**Page excerpt:**
◇ ◇ ◇

Instructions for Authors
Computer security is unique among systems disciplines in that practical details matter and concrete case studies keep the field grounded in practice. WOOT provides a forum for high-quality, peer-reviewed papers discussing tools and techniques for attack.

Submissions should reflect the state of the art in offensive computer security technology—either surveying previously poorly known areas or presenting entirely new attacks.

We are interested in work that could be presented at more traditional, academic security forums, as well as more applied work that informs the field about the state of security practice in offensive techniques.

A significant goal is producing published artifacts that will inform future work in the field. Submissions will be peer-reviewed and shepherded as appropriate.

Submission topics include:

  • Vulnerability research (software auditing, reverse engineering)
  • Penetration testing
  • Exploit techniques and automation
  • Network-based attacks (routing, DNS, IDS/IPS/firewall evasion)
  • Reconnaissance (scanning, software, and hardware fingerprinting)
  • Malware design and implementation (rootkits, viruses, bots, worms)
  • Denial-of-service attacks
  • Web and database security
  • Weaknesses in deployed systems (VoIP, telephony, wireless, games)
  • Practical cryptanalysis (hardware, DRM, etc.)

Workshop Format
The attendees will be authors of accepted position papers/presentations as well as invited guests. Each author will have 25 minutes to present his or her idea. A limited number of grants are available to assist presenters who might otherwise be unable to attend the workshop. Paper files will be available on the USENIX Web site to participants before the workshop and will be made generally accessible after the workshop.

Submission Instructions
Papers must be received by 11:59 p.m. Pacific time on Sunday, June 8, 2008. This is a hard deadline—no extensions will be given. Submissions should contain six or fewer two-column pages, excluding references, using 10 point fonts, standard spacing, and 1 inch margins. Please number the pages. All submissions will be electronic and must be in either PDF (preferred) or PostScript. Author names and affiliations should appear on the title page. Submit papers using the Web form.

◇ ◇ ◇

**Activities:**
• 1. Reproduce the passage of the WOOT author instructions between "Submission Instructions" and "the Web form.", inclusive.
• 2. According to the WOOT author instructions, how long does each author get to present at the workshop?
• 3. Pick up the WOOT author instructions after their final sentence and keep writing.

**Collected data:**
◇ ◇ ◇

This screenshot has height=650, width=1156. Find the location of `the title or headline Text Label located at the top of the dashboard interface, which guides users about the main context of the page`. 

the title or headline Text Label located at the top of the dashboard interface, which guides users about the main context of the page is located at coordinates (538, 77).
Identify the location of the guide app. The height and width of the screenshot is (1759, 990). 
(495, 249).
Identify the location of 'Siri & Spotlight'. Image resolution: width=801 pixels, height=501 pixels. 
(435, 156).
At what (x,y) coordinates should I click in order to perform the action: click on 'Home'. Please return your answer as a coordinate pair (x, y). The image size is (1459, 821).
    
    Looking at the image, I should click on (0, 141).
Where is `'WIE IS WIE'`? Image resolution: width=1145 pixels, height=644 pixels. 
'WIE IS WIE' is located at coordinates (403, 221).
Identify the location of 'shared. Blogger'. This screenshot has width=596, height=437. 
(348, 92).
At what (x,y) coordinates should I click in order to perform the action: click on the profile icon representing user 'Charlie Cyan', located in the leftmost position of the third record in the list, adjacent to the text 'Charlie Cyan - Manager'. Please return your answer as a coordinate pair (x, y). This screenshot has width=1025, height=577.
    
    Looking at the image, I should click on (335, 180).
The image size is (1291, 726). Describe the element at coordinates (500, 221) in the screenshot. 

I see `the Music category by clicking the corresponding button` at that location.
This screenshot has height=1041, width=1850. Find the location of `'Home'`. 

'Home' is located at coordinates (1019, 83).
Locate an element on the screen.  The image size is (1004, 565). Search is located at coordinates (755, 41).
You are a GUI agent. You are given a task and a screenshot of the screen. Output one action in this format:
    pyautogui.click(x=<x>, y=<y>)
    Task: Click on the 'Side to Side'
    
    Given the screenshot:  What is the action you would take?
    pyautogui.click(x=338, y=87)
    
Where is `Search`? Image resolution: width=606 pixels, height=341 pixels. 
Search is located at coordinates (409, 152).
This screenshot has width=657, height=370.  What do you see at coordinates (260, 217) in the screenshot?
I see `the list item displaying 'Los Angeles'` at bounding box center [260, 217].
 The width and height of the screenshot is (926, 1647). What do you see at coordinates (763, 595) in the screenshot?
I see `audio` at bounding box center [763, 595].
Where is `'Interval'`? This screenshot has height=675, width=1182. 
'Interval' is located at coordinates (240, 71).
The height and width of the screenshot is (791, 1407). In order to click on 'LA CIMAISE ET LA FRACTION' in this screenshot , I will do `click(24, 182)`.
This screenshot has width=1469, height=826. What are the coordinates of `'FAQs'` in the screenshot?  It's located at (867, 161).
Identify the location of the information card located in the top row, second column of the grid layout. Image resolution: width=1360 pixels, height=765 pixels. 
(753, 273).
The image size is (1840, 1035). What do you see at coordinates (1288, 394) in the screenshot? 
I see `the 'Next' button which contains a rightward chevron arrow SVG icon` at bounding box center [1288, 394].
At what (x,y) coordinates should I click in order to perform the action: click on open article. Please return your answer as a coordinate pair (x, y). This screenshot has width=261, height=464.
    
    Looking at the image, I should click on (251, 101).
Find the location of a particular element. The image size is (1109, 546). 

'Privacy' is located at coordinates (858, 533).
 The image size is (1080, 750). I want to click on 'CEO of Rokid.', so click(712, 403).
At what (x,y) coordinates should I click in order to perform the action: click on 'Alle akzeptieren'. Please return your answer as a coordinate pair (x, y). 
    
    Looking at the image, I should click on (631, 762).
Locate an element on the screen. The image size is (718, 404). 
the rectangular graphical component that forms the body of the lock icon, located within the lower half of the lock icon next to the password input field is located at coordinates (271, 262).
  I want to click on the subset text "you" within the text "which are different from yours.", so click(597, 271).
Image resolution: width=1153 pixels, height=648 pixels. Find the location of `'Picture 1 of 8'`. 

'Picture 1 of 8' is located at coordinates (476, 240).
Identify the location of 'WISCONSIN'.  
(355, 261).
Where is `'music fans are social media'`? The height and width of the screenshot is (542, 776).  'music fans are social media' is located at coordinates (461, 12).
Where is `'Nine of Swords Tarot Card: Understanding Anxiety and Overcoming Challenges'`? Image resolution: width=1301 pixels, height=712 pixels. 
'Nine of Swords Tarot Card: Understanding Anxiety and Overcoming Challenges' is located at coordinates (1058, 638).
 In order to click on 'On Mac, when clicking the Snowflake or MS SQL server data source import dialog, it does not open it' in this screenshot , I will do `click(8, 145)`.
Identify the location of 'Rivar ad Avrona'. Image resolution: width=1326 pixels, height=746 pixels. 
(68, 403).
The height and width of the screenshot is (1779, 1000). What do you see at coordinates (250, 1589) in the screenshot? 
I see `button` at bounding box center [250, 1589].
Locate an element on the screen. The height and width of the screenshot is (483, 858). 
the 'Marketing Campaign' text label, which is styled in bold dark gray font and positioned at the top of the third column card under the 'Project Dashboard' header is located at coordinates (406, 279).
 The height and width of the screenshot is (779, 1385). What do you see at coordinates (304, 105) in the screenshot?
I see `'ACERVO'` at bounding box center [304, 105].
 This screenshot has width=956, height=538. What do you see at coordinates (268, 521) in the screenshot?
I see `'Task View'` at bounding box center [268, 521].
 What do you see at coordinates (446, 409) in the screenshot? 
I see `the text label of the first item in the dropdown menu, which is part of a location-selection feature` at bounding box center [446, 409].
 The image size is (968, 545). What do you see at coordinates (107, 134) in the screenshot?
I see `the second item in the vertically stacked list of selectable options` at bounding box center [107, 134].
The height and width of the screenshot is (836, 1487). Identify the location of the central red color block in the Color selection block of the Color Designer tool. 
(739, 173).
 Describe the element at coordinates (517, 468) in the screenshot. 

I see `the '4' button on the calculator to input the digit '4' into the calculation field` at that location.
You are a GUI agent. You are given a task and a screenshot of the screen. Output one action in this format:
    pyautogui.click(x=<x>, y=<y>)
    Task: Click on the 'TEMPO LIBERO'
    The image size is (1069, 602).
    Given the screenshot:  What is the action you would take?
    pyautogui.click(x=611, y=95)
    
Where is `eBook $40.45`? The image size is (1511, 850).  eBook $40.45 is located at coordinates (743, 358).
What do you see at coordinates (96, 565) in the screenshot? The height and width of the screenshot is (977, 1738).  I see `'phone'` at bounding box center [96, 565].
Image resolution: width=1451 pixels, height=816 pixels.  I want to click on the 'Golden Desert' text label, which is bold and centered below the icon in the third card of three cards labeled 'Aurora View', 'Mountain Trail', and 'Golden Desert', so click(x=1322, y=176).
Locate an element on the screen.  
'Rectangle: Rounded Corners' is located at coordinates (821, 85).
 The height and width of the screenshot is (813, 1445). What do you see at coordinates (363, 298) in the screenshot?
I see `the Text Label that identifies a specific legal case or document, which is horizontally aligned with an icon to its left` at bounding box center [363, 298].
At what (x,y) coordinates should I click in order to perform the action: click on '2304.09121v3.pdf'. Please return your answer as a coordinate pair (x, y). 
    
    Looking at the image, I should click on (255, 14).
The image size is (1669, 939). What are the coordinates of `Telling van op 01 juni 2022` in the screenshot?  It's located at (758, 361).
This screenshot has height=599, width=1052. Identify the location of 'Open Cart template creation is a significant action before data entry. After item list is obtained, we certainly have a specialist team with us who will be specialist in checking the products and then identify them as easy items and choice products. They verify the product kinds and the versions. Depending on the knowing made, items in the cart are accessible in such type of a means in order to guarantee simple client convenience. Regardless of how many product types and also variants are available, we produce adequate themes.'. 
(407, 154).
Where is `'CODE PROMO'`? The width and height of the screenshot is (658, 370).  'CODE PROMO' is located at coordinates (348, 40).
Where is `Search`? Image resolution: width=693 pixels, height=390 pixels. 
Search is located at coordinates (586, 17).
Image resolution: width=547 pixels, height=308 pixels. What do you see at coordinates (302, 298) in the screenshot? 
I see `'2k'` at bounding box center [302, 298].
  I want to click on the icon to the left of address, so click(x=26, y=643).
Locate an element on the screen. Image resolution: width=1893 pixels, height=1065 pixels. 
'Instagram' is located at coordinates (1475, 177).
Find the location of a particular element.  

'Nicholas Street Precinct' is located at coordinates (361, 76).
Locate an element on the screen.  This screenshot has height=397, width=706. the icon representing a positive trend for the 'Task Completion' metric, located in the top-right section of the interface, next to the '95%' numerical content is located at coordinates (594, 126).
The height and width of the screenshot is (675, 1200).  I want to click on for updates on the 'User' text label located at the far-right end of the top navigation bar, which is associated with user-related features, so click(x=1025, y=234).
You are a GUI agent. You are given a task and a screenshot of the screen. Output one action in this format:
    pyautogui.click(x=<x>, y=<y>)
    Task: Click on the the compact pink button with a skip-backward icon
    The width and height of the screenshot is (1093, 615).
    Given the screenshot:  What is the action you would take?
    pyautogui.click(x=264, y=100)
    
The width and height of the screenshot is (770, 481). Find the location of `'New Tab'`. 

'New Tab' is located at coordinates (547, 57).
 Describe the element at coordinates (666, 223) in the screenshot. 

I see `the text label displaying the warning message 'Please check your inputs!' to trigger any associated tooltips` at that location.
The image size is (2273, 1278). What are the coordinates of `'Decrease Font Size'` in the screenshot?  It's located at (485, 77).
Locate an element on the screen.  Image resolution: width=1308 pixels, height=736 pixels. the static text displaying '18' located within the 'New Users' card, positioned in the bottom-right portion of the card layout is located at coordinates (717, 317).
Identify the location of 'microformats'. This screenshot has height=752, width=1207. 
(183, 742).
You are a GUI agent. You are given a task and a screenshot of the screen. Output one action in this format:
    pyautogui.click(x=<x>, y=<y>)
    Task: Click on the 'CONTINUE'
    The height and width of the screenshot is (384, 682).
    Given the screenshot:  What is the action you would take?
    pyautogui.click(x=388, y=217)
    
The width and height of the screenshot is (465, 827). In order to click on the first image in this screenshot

◇ ◇ ◇

**Answers:**
• 1.
Submission Instructions
Papers must be received by 11:59 p.m. Pacific time on Sunday, June 8, 2008. This is a hard deadline—no extensions will be given. Submissions should contain six or fewer two-column pages, excluding references, using 10 point fonts, standard spacing, and 1 inch margins. Please number the pages. All submissions will be electronic and must be in either PDF (preferred) or PostScript. Author names and affiliations should appear on the title page. Submit papers using the Web form.

• 2. 25 minutes.

• 3.
Given the unique focus of this workshop, we expect that work that has been presented previously in an unpublished form (e.g., Black Hat presentations) but that is well suited to a more formal and complete treatment in a published, peer-reviewed setting will be submitted to WOOT, and we encourage such submissions (with adequate citation of previous presentations).

Simultaneous submission of the same work to multiple venues, submission of previously published work, and plagiarism constitute dishonesty or fraud. USENIX, like other scientific and technical conferences and journals, prohibits these practices and may, on the recommendation of a program chair, take action against authors who have committed them. In some cases, program committees may share information about submitted papers with other conference chairs and journal editors to ensure the integrity of papers under consideration. If a violation of these principles is found, sanctions may include, but are not limited to, barring the authors from submitting to or participating in USENIX conferences for a set period, contacting the authors' institutions, and publicizing the details of the case.

Authors uncertain whether their submission meets USENIX's guidelines should contact the workshop organizers at woot08chairs@usenix.org or the USENIX office, submissionspolicy@usenix.org.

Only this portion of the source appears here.